Prior discussion:
https://bugzilla.redhat.com/1217236
Summary: doing
( some_simple_command & )
i.e., launching a background job from within a subshell, on a ksh
interactive login shell, caused misbehaviour (command not run).
For me on 93u+m, the misbehaviour was different -- an outright
crash in the job handling code following SIGCHLD, backtracing to:
0 ksh job_unpost + 49 (jobs.c:1655)
1 ksh job_reap + 1632 (jobs.c:468)
2 libsystem_platform.dylib _sigtramp + 29
3 ??? 0 + 4355528544
4 ksh ed_getchar + 102 (edit.c:1048)
5 ksh ed_emacsread + 659 (emacs.c:280)
[...]
Original patch:
https://src.fedoraproject.org/rpms/ksh/blob/642af4d6/f/ksh-20120801-nohupfork.patch
Lines 1874-1886 in sh_exec() optimise the highly specific case of
'( simple_command & )' by avoiding a sh_subshell() call that sets
up a virtual subshell before forking:
https://github.com/ksh93/ksh/blob/bd283959/src/cmd/ksh93/sh/xec.c#L1874-L1886
1874 else if(((type=t->par.partre->tre.tretyp)&FAMP) && ((type&COMMSK)==TFORK))
1875 {
1876 pid_t pid;
1877 sfsync(NIL(Sfio_t*));
1878 while((pid=fork())< 0)
1879 _sh_fork(shp,pid,0,0);
1880 if(pid==0)
1881 {
1882 sh_exec(t->par.partre,flags);
1883 shp->st.trapcom[0]=0;
1884 sh_done(shp,0);
1885 }
1886 }
1887 else
1888 sh_subshell(shp,t->par.partre,flags,0);
The original patch inserts the following before the sh_done call on
line 1884:
sh_offoption(SH_INTERACTIVE);
sh_done() checks for SH_INTERACTIVE and only runs job handling code
if that option is on.
Also, I had missed the need for an update of shgd->current_pid
here. Since 843b546c replaced lots of getpid() calls by reading
that variable, this could cause ksh to SIGCHLD the wrong process.
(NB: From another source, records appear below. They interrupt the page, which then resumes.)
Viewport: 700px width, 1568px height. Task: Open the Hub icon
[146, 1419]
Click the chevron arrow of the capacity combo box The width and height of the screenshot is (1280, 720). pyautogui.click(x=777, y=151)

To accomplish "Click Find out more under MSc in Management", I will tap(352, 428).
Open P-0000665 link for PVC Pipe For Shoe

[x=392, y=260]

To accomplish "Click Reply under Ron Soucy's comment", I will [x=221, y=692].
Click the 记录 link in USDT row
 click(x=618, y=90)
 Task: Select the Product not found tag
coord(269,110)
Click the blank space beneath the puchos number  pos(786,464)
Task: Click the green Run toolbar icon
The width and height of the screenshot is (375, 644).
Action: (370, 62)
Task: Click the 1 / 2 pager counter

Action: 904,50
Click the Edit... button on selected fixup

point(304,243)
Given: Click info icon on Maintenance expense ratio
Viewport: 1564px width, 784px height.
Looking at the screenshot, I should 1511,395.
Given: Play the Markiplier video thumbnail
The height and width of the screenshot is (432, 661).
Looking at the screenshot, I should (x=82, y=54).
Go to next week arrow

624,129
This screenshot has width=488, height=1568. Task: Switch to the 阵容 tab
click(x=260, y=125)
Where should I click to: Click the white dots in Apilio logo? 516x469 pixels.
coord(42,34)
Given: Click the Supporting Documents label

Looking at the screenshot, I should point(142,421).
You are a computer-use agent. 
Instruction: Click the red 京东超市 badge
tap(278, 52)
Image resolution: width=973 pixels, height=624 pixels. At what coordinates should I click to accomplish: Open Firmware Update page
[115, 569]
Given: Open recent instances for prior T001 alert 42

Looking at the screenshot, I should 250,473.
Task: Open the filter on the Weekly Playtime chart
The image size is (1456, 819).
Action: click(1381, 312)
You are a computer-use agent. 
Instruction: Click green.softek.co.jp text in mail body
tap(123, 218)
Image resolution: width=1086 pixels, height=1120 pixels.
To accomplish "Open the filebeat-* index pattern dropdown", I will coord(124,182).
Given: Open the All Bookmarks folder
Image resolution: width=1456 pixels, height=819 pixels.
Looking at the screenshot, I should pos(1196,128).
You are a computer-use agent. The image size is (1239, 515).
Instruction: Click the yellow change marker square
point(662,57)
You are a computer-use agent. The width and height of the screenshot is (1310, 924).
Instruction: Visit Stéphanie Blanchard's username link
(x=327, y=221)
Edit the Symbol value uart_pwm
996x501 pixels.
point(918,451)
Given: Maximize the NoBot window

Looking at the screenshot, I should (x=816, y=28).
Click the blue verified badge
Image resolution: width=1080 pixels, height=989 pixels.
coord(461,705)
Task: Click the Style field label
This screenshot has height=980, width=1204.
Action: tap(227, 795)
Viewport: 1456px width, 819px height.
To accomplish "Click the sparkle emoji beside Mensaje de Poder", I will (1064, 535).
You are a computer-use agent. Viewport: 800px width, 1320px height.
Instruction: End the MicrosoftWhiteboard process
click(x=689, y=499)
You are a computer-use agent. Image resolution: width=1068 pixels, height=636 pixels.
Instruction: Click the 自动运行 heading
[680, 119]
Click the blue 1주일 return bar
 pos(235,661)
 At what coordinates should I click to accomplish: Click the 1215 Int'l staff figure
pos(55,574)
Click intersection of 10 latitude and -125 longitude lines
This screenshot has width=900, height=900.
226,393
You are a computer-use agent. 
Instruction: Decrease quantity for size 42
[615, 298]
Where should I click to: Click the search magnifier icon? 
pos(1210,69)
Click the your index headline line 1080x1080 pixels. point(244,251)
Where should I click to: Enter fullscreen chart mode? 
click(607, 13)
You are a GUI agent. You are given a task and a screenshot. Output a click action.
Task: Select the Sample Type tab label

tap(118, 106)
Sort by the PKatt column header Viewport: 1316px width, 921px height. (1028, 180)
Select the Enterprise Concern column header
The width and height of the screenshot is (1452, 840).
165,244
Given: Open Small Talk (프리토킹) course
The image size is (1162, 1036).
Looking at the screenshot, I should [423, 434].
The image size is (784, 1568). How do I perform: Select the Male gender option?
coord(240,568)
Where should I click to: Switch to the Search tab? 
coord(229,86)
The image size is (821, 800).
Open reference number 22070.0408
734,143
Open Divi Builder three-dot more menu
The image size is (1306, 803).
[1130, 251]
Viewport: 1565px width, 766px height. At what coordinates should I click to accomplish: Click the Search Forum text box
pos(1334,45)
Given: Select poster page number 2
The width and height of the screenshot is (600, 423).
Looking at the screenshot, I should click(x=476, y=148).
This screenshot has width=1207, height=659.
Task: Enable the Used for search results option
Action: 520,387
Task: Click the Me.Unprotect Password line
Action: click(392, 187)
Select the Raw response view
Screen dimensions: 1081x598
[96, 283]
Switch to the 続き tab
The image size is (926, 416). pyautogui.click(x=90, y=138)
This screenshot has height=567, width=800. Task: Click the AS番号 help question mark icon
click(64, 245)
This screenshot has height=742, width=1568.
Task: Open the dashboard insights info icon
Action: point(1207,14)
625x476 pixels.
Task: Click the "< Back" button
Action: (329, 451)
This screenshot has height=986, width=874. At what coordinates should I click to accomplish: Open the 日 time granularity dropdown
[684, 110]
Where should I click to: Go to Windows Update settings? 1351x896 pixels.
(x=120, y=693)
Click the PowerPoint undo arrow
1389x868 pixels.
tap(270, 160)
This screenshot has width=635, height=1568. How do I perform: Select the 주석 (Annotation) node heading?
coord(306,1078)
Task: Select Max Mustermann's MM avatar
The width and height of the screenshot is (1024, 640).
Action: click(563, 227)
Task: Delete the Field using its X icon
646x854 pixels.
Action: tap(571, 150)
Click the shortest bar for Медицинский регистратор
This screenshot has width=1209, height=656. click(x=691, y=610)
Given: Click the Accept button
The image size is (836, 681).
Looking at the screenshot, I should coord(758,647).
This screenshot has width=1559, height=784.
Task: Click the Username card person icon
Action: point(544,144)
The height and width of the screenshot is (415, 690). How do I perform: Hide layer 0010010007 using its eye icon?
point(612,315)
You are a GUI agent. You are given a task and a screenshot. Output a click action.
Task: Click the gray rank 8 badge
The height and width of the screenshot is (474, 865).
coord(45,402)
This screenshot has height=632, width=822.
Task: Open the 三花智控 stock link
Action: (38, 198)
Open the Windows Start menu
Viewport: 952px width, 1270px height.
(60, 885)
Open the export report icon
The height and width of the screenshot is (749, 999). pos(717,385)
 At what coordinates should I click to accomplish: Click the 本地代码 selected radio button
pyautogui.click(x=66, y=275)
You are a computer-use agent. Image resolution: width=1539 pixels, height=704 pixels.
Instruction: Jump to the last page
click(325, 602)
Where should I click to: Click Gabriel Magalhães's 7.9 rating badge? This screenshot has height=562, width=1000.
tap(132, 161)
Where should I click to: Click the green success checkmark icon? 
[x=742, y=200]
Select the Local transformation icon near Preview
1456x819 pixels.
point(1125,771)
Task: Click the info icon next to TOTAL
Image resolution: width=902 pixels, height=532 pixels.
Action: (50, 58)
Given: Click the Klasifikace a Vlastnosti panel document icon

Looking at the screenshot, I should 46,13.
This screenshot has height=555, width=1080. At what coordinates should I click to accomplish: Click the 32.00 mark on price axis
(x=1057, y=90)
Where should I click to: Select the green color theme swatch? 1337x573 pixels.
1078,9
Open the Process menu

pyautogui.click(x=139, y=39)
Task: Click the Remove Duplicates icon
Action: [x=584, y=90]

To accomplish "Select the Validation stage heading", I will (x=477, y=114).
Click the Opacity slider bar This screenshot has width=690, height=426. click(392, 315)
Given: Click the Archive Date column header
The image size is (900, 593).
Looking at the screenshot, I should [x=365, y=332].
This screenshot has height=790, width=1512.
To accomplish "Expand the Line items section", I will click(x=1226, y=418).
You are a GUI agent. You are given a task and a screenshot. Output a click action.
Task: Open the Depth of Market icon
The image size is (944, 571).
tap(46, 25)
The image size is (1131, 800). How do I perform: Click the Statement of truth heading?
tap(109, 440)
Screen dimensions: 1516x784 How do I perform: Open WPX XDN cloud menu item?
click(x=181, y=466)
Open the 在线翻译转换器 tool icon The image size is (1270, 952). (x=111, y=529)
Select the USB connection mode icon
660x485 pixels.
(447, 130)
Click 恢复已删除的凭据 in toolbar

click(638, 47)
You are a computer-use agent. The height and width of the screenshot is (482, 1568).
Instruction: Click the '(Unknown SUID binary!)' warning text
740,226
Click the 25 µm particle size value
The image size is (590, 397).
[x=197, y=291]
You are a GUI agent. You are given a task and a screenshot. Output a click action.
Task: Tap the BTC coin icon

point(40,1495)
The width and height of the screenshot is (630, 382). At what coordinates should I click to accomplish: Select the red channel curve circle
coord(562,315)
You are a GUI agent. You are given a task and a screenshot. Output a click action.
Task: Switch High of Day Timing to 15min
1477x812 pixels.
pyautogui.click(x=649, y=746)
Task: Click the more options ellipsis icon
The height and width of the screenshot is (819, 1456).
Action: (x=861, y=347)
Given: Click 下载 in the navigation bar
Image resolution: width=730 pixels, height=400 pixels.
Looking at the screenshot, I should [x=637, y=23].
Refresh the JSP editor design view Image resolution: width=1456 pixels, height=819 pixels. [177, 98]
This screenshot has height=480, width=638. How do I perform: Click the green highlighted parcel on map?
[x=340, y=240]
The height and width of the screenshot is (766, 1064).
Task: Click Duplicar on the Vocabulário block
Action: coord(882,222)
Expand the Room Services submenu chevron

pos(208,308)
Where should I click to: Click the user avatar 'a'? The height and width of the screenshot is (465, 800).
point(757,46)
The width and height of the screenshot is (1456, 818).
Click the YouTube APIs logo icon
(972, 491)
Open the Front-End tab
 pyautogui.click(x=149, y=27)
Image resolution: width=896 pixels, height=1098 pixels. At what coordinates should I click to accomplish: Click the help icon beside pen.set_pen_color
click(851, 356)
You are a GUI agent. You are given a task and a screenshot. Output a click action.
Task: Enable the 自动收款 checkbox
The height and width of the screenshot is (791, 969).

But even after adding the shgd->current_pid update to the RH patch,
I was still able to make it crash.
src/cmd/ksh93/sh/xec.c: sh_exec(): case TPAR:
- Disable this optimisation outright for interactive or job
control-enabled shells. I really don't trust it at all, but there
have been no problem reports for scripts without job control, so
keep it until such reports surface.
- Update shgd->current_pid so the child doesn't end up signalling
the wrong process (re: 843b546c).
___________________________________________________________________
P.S.:
It was noted in the Red Hat discussion that ( ... & ) does a double
fork, i.e., a virtual/non-forked subshell always forks before
forking the background job. This extra fork is done by the
following two lines in under 'case TFORK:' in sh_exec() in xec.c:
https://github.com/ksh93/ksh/blob/bd283959/src/cmd/ksh93/sh/xec.c#L1534-L1535
1534 if((type&(FAMP|TFORK))==(FAMP|TFORK))
1535 sh_subfork();
This is executed if we're in a virtual/non-forked subshell, i.e.
shp->subshell is true (note it is false for forked subshells). So
it forks the virtual subshell (the first fork) before running the
background job (the second fork). A background job is recognised by
'type' having both the FAMP (AMP == ampersand == &) and TFORK bits
set and no others.
So the obvious way to remove the double fork is to comment out
these two lines. Indeed, testing that confirms it gone and ksh
appears to work fine at first glance. Does it really? Nearly!
There are just four regression failures in a 'bin/shtests -p' run:
options.sh[394]: & job delayed by --pipefail, expected '1212 or 1221', got '1122'
signal.sh[280]: subshell ignoring signal does not send signal to parent (expected 'SIGUSR1', got 'done')
signal.sh[289]: subshell catching signal does not send signal to parent (expected 'SIGUSR1', got 'done')
subshell.sh[467]: sleep& in subshell hanging
So, those two lines cannot be removed now and we have to keep the
double fork. But removing them doesn't appear to break very much,
so it may be possible to add some tests so we only do an extra fork
when really necessary. That is a project for another day.